==== Dataset excerpts ====

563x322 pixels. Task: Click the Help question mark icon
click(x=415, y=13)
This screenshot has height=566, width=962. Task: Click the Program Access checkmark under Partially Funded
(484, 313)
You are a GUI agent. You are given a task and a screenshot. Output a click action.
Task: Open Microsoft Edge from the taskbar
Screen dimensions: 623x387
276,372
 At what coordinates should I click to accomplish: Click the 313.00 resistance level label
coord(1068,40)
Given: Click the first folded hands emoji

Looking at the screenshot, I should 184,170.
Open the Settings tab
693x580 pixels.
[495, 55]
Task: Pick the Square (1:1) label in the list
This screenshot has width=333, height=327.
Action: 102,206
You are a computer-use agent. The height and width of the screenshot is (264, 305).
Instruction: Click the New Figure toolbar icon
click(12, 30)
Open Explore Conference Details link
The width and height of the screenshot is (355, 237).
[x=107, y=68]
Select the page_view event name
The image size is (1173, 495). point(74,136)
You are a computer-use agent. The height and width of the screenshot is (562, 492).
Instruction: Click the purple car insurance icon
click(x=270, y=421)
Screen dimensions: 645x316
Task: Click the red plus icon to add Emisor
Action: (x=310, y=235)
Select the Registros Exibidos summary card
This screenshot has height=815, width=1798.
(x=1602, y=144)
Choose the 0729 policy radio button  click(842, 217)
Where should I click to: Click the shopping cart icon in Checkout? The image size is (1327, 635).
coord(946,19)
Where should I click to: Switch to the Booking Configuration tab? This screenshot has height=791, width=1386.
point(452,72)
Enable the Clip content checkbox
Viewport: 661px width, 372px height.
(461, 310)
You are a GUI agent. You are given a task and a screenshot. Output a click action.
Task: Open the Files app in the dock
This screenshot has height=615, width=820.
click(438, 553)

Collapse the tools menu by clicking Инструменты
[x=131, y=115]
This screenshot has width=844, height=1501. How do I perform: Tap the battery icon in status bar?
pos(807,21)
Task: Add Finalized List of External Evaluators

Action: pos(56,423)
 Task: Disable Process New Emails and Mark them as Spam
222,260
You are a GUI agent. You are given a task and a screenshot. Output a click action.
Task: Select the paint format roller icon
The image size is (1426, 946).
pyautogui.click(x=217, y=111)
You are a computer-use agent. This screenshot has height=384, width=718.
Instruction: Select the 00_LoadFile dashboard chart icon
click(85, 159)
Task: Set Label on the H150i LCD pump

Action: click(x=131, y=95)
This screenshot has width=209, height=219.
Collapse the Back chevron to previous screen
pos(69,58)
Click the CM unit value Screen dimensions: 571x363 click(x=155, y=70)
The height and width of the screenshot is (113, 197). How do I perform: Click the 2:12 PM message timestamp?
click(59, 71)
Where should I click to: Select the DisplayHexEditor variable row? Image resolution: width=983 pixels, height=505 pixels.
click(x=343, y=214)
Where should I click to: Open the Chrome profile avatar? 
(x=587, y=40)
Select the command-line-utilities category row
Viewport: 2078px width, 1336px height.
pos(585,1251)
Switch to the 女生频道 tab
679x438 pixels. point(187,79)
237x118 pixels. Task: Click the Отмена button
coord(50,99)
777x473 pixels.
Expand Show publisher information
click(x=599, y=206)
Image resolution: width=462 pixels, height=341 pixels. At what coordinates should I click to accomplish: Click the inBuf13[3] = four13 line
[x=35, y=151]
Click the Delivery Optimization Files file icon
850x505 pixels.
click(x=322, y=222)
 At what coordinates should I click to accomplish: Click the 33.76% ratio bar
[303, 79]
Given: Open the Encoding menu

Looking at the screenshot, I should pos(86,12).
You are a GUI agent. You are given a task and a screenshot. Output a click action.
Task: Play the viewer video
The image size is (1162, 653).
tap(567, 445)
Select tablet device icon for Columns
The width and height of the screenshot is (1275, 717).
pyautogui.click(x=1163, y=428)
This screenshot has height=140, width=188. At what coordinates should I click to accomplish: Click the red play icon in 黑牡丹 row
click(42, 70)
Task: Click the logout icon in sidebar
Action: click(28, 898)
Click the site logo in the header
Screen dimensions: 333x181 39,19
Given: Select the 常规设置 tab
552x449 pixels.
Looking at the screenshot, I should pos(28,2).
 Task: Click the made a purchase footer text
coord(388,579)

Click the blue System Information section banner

====

Exercise details:
Convert every line of the listing above into a JSON list of strings, one string per line, omitting blank lines.

Right answer:
[
  "563x322 pixels. Task: Click the Help question mark icon",
  "click(x=415, y=13)",
  "This screenshot has height=566, width=962. Task: Click the Program Access checkmark under Partially Funded",
  "(484, 313)",
  "You are a GUI agent. You are given a task and a screenshot. Output a click action.",
  "Task: Open Microsoft Edge from the taskbar",
  "Screen dimensions: 623x387",
  "276,372",
  " At what coordinates should I click to accomplish: Click the 313.00 resistance level label",
  "coord(1068,40)",
  "Given: Click the first folded hands emoji",
  "Looking at the screenshot, I should 184,170.",
  "Open the Settings tab",
  "693x580 pixels.",
  "[495, 55]",
  "Task: Pick the Square (1:1) label in the list",
  "This screenshot has width=333, height=327.",
  "Action: 102,206",
  "You are a computer-use agent. The height and width of the screenshot is (264, 305).",
  "Instruction: Click the New Figure toolbar icon",
  "click(12, 30)",
  "Open Explore Conference Details link",
  "The width and height of the screenshot is (355, 237).",
  "[x=107, y=68]",
  "Select the page_view event name",
  "The image size is (1173, 495). point(74,136)",
  "You are a computer-use agent. The height and width of the screenshot is (562, 492).",
  "Instruction: Click the purple car insurance icon",
  "click(x=270, y=421)",
  "Screen dimensions: 645x316",
  "Task: Click the red plus icon to add Emisor",
  "Action: (x=310, y=235)",
  "Select the Registros Exibidos summary card",
  "This screenshot has height=815, width=1798.",
  "(x=1602, y=144)",
  "Choose the 0729 policy radio button  click(842, 217)",
  "Where should I click to: Click the shopping cart icon in Checkout? The image size is (1327, 635).",
  "coord(946,19)",
  "Where should I click to: Switch to the Booking Configuration tab? This screenshot has height=791, width=1386.",
  "point(452,72)",
  "Enable the Clip content checkbox",
  "Viewport: 661px width, 372px height.",
  "(461, 310)",
  "You are a GUI agent. You are given a task and a screenshot. Output a click action.",
  "Task: Open the Files app in the dock",
  "This screenshot has height=615, width=820.",
  "click(438, 553)",
  "Collapse the tools menu by clicking Инструменты",
  "[x=131, y=115]",
  "This screenshot has width=844, height=1501. How do I perform: Tap the battery icon in status bar?",
  "pos(807,21)",
  "Task: Add Finalized List of External Evaluators",
  "Action: pos(56,423)",
  " Task: Disable Process New Emails and Mark them as Spam",
  "222,260",
  "You are a GUI agent. You are given a task and a screenshot. Output a click action.",
  "Task: Select the paint format roller icon",
  "The image size is (1426, 946).",
  "pyautogui.click(x=217, y=111)",
  "You are a computer-use agent. This screenshot has height=384, width=718.",
  "Instruction: Select the 00_LoadFile dashboard chart icon",
  "click(85, 159)",
  "Task: Set Label on the H150i LCD pump",
  "Action: click(x=131, y=95)",
  "This screenshot has width=209, height=219.",
  "Collapse the Back chevron to previous screen",
  "pos(69,58)",
  "Click the CM unit value Screen dimensions: 571x363 click(x=155, y=70)",
  "The height and width of the screenshot is (113, 197). How do I perform: Click the 2:12 PM message timestamp?",
  "click(59, 71)",
  "Where should I click to: Select the DisplayHexEditor variable row? Image resolution: width=983 pixels, height=505 pixels.",
  "click(x=343, y=214)",
  "Where should I click to: Open the Chrome profile avatar? ",
  "(x=587, y=40)",
  "Select the command-line-utilities category row",
  "Viewport: 2078px width, 1336px height.",
  "pos(585,1251)",
  "Switch to the 女生频道 tab",
  "679x438 pixels. point(187,79)",
  "237x118 pixels. Task: Click the Отмена button",
  "coord(50,99)",
  "777x473 pixels.",
  "Expand Show publisher information",
  "click(x=599, y=206)",
  "Image resolution: width=462 pixels, height=341 pixels. At what coordinates should I click to accomplish: Click the inBuf13[3] = four13 line",
  "[x=35, y=151]",
  "Click the Delivery Optimization Files file icon",
  "850x505 pixels.",
  "click(x=322, y=222)",
  " At what coordinates should I click to accomplish: Click the 33.76% ratio bar",
  "[303, 79]",
  "Given: Open the Encoding menu",
  "Looking at the screenshot, I should pos(86,12).",
  "You are a GUI agent. You are given a task and a screenshot. Output a click action.",
  "Task: Play the viewer video",
  "The image size is (1162, 653).",
  "tap(567, 445)",
  "Select tablet device icon for Columns",
  "The width and height of the screenshot is (1275, 717).",
  "pyautogui.click(x=1163, y=428)",
  "This screenshot has height=140, width=188. At what coordinates should I click to accomplish: Click the red play icon in 黑牡丹 row",
  "click(42, 70)",
  "Task: Click the logout icon in sidebar",
  "Action: click(28, 898)",
  "Click the site logo in the header",
  "Screen dimensions: 333x181 39,19",
  "Given: Select the 常规设置 tab",
  "552x449 pixels.",
  "Looking at the screenshot, I should pos(28,2).",
  " Task: Click the made a purchase footer text",
  "coord(388,579)",
  "Click the blue System Information section banner"
]